#### The exercise
Pick out every line of the material that contains the string "longitude" and copy each one in full.

★ ★ ★ ★ ★

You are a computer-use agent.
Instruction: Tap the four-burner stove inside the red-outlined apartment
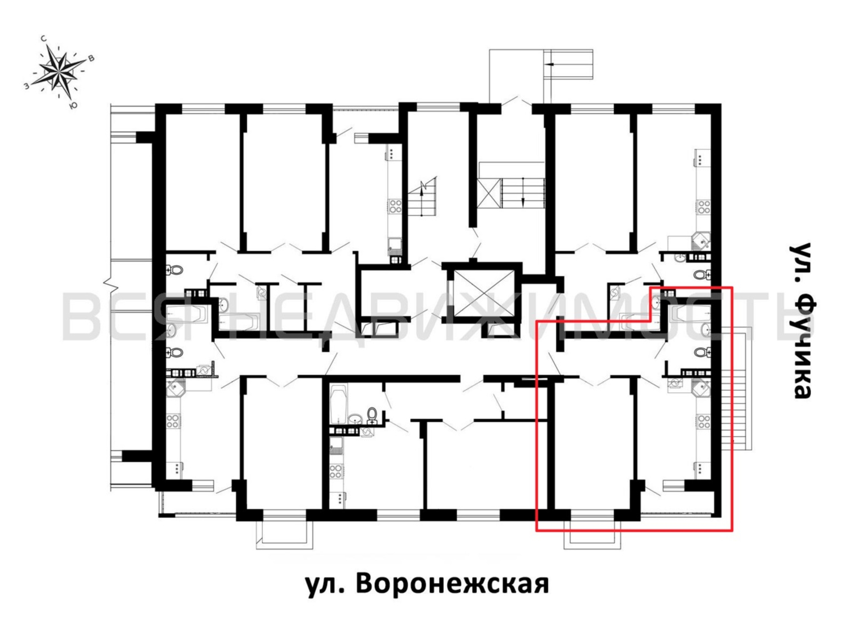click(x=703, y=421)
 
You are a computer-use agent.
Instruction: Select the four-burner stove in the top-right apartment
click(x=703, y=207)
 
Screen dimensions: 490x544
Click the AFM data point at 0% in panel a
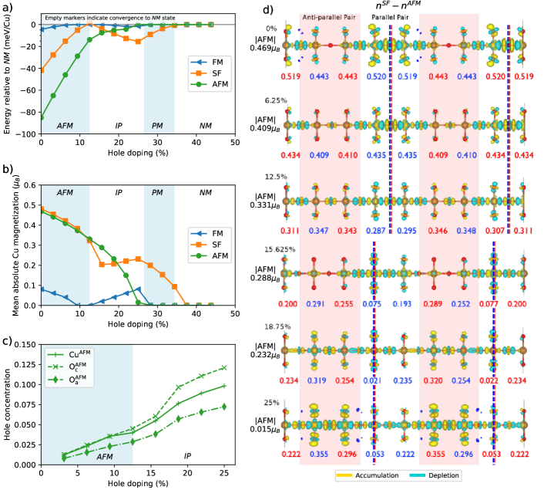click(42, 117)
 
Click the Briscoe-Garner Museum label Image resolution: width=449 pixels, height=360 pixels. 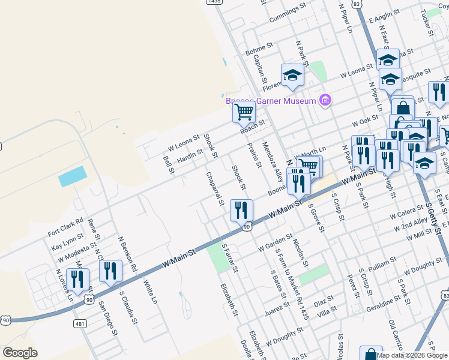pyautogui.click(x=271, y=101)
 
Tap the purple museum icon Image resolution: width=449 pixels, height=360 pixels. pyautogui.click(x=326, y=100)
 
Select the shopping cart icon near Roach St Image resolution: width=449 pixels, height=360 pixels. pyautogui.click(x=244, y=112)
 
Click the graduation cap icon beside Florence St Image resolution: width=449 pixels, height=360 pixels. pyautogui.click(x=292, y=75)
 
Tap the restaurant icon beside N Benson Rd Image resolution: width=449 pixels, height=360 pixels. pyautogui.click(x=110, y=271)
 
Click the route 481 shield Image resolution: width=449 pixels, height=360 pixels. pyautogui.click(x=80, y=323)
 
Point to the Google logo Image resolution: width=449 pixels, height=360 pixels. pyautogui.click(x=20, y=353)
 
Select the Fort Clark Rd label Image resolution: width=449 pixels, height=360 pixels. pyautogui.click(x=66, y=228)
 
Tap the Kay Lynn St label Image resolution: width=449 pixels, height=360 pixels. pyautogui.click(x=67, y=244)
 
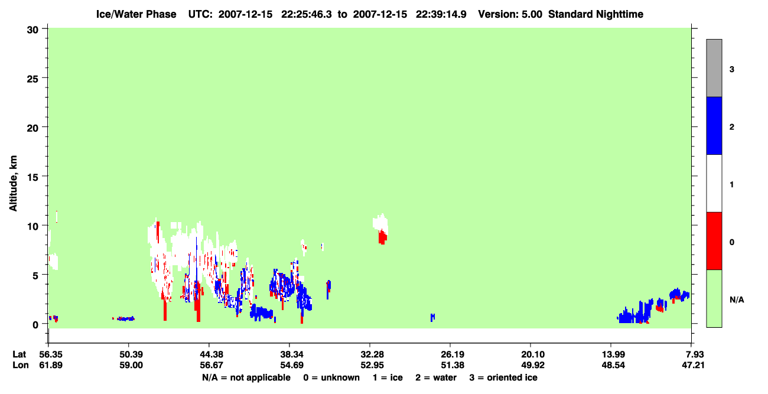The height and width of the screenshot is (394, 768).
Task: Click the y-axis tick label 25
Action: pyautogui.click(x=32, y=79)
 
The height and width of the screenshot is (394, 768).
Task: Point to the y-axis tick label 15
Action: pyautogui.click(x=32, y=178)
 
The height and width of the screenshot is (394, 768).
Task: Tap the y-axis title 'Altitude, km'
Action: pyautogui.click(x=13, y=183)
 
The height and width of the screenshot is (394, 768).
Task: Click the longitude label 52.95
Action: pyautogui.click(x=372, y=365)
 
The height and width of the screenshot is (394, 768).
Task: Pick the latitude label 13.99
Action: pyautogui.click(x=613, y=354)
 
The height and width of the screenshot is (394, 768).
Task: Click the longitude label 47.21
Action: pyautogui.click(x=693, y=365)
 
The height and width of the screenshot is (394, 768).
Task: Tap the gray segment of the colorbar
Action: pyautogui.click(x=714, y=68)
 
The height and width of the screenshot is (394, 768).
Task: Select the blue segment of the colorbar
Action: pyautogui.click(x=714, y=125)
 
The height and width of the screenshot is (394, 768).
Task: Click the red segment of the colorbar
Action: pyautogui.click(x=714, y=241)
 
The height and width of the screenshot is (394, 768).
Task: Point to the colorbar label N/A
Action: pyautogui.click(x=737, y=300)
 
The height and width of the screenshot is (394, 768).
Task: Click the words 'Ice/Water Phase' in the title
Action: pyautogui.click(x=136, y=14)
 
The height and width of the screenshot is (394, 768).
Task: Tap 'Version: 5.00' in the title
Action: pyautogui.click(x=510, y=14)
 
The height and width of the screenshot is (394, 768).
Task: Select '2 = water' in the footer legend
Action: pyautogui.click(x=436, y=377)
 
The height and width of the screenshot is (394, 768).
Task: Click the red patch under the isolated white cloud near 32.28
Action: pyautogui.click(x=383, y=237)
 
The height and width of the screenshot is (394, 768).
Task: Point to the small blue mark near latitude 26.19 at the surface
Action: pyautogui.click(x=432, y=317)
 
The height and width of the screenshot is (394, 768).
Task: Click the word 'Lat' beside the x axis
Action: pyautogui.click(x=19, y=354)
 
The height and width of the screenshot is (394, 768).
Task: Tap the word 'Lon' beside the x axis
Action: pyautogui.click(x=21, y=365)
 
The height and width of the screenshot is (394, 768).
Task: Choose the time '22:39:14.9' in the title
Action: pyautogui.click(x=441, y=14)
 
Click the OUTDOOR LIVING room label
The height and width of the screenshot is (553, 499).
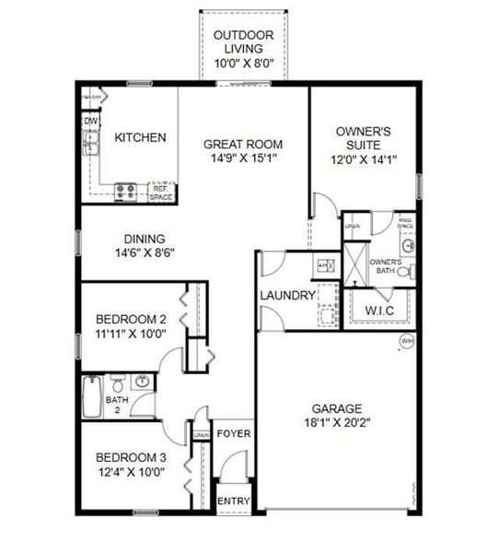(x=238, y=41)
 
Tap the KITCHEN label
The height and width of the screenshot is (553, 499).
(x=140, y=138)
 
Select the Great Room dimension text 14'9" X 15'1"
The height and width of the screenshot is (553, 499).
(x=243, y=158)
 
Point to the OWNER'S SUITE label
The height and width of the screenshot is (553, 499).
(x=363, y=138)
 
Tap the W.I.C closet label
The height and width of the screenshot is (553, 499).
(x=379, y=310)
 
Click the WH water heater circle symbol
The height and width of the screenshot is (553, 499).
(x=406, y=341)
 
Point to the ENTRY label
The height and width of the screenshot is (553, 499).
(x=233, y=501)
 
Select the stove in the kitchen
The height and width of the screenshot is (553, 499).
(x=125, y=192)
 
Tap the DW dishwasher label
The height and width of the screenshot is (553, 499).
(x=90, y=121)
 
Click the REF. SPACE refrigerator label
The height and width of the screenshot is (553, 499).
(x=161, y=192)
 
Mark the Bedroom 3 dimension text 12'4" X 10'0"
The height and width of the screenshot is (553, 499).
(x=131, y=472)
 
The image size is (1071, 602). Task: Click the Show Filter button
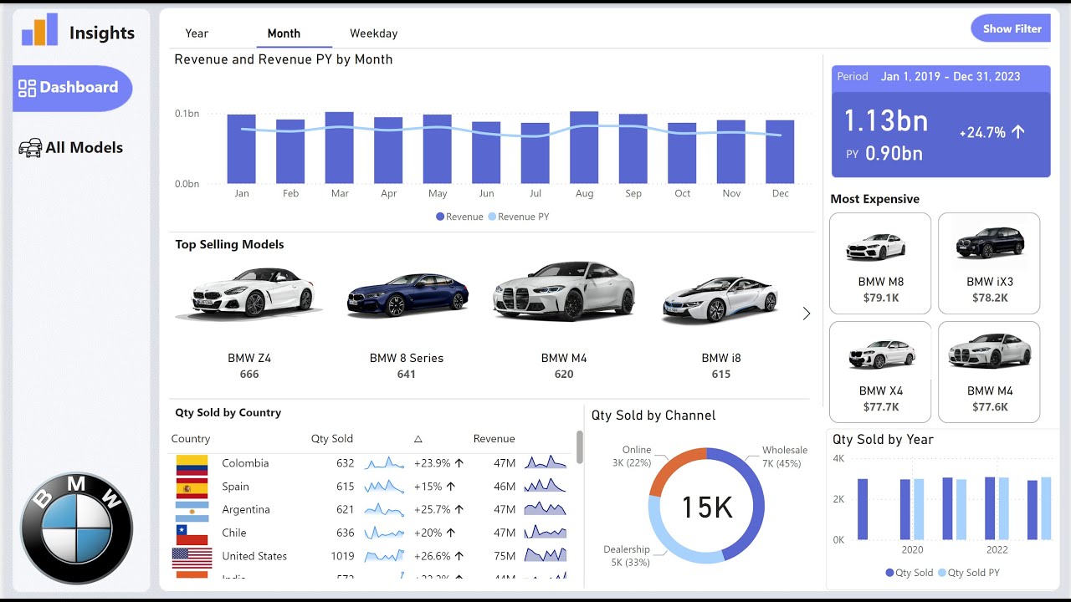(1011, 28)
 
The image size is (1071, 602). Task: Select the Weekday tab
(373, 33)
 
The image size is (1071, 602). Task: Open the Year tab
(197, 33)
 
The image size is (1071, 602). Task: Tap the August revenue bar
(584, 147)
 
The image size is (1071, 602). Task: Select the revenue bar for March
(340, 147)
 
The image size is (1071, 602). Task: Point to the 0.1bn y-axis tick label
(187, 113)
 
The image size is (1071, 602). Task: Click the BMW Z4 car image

★ ★ ★ ★ ★

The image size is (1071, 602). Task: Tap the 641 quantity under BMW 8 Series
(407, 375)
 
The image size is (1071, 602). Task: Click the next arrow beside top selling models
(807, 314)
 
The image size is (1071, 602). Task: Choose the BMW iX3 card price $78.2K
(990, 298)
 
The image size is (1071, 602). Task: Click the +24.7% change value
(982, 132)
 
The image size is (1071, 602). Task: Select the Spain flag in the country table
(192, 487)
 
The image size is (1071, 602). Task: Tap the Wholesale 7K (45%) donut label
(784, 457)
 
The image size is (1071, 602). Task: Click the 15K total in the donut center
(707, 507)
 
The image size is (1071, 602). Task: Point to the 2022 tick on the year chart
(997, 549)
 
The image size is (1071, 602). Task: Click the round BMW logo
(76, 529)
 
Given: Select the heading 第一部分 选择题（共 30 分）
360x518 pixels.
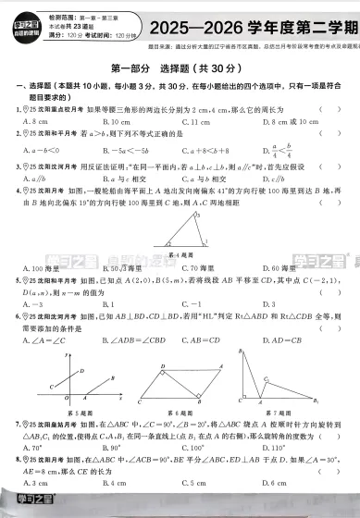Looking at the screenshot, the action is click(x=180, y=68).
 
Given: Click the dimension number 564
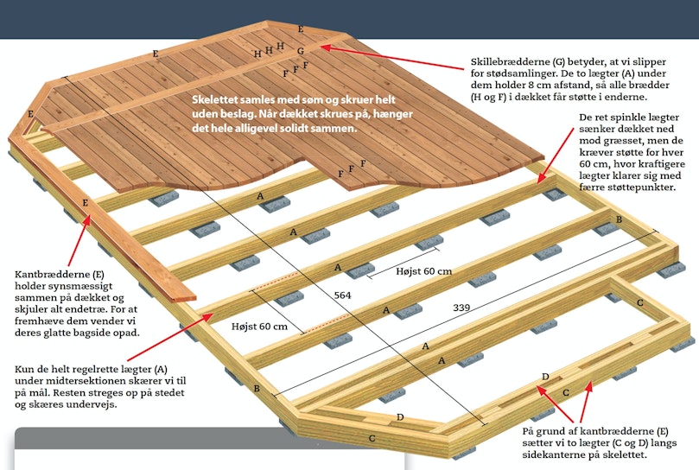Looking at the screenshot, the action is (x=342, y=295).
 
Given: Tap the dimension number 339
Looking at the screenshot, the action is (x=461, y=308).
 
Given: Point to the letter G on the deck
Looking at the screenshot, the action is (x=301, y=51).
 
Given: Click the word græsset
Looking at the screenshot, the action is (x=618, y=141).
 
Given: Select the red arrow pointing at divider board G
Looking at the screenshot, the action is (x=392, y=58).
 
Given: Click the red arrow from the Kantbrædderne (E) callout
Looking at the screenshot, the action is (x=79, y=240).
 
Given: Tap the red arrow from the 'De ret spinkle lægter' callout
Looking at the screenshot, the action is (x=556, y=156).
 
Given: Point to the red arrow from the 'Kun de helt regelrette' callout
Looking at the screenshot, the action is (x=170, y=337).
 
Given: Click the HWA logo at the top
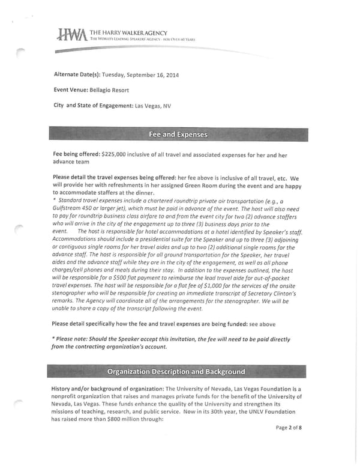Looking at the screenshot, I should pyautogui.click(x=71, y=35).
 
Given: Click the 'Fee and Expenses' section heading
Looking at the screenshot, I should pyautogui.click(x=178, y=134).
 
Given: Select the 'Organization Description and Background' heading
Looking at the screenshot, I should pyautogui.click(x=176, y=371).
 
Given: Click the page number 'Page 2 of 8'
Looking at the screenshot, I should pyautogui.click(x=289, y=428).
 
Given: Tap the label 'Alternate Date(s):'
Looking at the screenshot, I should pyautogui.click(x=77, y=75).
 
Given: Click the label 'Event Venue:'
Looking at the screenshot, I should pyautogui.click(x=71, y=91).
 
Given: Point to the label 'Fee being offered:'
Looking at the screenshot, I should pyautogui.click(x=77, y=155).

★ ★ ★ ★ ★

#### Finished exercise
Task: Click the longitude label 52.95
Task: Click the longitude label 47.21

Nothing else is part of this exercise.